Deutsche Bank agree to $7.2 bn settlement with US over risky mortgages
The Dollar Business Bureau
Deutsche Bank agreed to a $7.2 billion settlement with the US Department of Justice over its sale of toxic mortgage-backed securities prior to the 2008 financial crisis.
The department said, Deutsche's nod represents the largest such resolution for its conduct in misleading investors in residential mortgage-backed securities. This settlement is also higher than the Citigroup’s $7 billion paid to federal and state authorities in 2014.
"Deutsche Bank did not merely mislead investors: it contributed directly to an international financial crisis," Attorney General Loretta Lynch said.
Deutsche's chief executive John Cryan termed the bank's conduct between 2005 and 2007 as "unacceptable." “The bank had exited many of the underlying activities and improved standards,” he said.
The Frankfurt-based bank had reached the settlement agreement in principle with the US authorities on December 23.
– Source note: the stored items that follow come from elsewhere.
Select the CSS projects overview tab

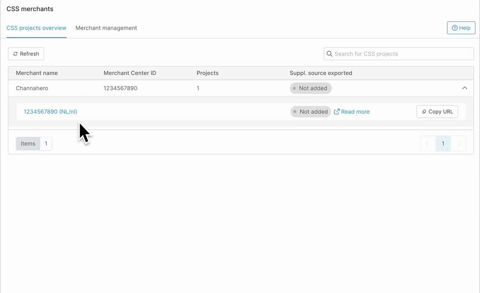36,28
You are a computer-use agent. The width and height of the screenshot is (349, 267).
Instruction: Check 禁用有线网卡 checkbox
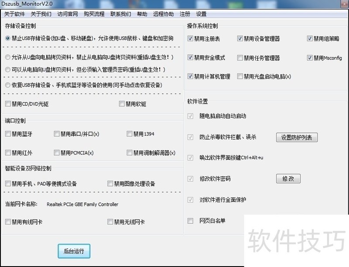click(x=8, y=222)
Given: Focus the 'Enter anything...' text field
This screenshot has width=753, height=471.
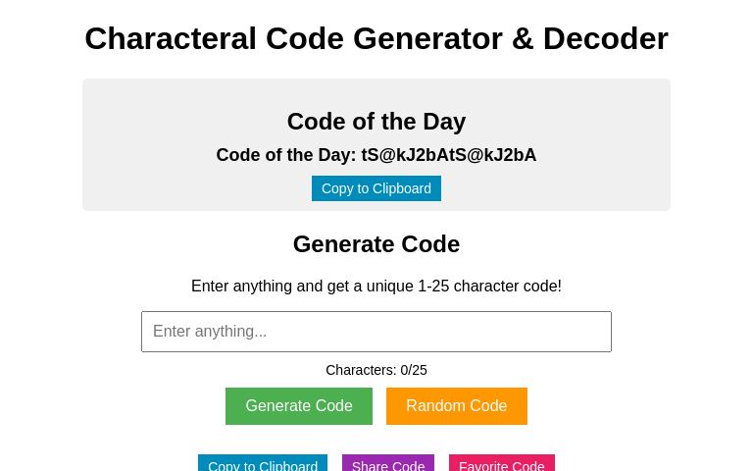Looking at the screenshot, I should [x=377, y=332].
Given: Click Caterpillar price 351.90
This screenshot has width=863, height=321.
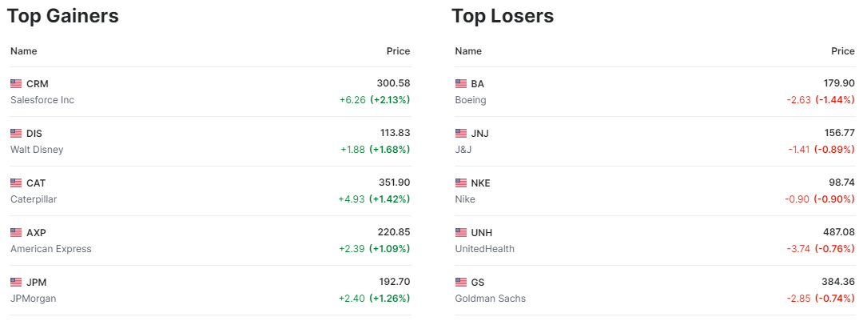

The Justice Department had made an opening demand of $14 billion from the bank. Before turning to Deutsche, the US Justice Department settled $46 billion with US banks over the shoddy securities which led to the US housing market collapse and financial meltdown.
Bank of America Corp (BAC.N) settled for $16.7 billion, while JP Morgan Chase & Co (JPM.N) agreed to pay $13 billion.
As part of the deal, Deutsche Bank will pay $3.1 billion as civil monetary penalty, compensate $4.1 billion in consumer relief to homeowners, borrowers and communities affected by its practices.
Deutsche Bank also agreed to a statement of facts that explains how it misled investors about the billions of dollars worth of mortgage securities issued by the bank during 2006 and 2007.
Zurich-based Credit Suisse would pay $5.3 billion for settlement, while Deutsche Bank will slash bonuses for senior employees by about 90%.